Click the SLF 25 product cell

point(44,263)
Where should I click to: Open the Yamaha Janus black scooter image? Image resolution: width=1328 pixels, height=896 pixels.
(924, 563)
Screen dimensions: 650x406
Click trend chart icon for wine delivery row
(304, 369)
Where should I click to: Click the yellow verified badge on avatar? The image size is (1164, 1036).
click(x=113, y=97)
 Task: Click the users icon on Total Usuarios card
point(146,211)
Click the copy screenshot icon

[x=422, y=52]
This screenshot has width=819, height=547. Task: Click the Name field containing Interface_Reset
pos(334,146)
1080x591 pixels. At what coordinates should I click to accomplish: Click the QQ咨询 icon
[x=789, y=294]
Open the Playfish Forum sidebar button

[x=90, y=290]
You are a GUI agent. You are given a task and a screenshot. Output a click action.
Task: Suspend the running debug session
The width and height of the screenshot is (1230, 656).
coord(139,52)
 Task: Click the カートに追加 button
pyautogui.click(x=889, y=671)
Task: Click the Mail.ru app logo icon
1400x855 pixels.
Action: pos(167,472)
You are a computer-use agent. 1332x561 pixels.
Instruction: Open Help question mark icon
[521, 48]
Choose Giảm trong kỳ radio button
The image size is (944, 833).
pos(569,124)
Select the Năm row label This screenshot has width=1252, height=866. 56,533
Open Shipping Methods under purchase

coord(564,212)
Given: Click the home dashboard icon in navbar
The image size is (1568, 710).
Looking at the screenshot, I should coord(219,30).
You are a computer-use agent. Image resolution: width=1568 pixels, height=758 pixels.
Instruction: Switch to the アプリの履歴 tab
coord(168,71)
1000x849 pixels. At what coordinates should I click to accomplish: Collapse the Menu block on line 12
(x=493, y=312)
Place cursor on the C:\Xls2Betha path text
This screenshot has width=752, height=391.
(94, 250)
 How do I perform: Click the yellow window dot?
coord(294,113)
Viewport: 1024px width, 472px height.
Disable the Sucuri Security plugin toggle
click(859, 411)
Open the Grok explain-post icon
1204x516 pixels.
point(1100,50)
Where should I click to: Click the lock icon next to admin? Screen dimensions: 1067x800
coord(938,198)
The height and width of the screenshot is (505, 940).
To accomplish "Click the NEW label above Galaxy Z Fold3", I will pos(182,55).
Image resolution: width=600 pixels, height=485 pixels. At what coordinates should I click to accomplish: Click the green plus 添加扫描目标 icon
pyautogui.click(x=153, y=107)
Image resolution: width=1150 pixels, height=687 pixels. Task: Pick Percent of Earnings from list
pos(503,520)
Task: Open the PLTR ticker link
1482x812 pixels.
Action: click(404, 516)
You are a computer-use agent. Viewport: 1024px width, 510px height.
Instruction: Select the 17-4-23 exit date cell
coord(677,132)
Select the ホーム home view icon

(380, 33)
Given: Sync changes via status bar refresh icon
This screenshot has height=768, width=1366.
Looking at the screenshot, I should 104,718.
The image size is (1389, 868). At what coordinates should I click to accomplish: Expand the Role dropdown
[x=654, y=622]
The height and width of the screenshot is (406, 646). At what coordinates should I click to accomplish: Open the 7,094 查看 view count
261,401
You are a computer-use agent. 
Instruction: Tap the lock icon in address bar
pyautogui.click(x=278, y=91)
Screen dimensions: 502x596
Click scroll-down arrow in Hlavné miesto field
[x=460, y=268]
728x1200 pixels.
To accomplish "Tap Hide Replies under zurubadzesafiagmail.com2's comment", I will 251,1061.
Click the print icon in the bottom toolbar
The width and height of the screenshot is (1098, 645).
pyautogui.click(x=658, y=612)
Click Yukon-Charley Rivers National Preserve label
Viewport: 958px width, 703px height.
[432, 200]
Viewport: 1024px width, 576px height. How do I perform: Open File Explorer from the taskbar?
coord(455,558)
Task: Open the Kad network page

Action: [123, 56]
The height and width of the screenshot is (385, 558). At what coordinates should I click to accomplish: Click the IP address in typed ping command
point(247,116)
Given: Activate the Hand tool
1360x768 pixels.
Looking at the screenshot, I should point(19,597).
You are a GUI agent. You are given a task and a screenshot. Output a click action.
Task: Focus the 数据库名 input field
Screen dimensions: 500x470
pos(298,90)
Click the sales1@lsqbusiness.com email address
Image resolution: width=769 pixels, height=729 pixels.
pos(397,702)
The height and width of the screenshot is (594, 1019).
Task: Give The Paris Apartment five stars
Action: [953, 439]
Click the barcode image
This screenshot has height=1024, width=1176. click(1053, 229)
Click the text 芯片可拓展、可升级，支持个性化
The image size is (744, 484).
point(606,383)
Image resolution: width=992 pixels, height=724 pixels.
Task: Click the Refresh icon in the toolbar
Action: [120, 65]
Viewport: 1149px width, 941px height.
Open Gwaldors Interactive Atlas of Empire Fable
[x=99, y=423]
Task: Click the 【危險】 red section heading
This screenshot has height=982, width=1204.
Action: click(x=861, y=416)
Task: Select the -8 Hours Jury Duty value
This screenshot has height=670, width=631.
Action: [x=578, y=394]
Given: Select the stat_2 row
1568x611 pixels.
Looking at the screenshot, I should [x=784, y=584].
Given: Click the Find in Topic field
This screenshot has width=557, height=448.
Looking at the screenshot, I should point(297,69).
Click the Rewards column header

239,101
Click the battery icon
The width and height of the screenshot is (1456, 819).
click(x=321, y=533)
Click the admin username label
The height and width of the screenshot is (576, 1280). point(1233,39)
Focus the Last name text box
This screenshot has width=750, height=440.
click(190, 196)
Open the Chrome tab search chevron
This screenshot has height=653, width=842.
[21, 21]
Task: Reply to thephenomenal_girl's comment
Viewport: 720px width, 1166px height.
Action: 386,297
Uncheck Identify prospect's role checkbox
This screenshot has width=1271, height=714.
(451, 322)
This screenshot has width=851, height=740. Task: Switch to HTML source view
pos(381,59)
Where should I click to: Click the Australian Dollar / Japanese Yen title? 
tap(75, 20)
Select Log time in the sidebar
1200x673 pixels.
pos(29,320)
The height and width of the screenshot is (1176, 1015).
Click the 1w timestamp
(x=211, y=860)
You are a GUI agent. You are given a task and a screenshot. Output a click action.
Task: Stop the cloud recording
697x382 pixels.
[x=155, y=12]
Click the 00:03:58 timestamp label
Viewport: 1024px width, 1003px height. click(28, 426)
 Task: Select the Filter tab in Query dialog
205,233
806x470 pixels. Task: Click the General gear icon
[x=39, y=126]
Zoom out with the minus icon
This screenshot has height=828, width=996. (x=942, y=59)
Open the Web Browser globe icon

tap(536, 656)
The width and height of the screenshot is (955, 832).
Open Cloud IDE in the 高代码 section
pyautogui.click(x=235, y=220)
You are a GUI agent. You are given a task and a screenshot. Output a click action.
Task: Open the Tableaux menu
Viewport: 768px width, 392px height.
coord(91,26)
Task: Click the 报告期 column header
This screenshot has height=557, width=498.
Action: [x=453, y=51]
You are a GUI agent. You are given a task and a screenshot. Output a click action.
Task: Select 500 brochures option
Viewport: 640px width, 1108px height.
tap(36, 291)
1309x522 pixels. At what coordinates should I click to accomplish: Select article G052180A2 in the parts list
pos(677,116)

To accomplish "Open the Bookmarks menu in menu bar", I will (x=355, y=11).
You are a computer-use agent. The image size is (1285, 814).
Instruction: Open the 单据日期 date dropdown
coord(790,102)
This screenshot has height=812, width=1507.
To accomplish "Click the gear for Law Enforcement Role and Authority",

What you are asked to do:
Reprint exactly the lines above that start at the one with "Task: Click the Mail.ru app logo icon" and end at the one with "You are a computer-use agent. 1332x561", keeping both and adding none.

Solved exercise:
Task: Click the Mail.ru app logo icon
1400x855 pixels.
Action: pos(167,472)
You are a computer-use agent. 1332x561 pixels.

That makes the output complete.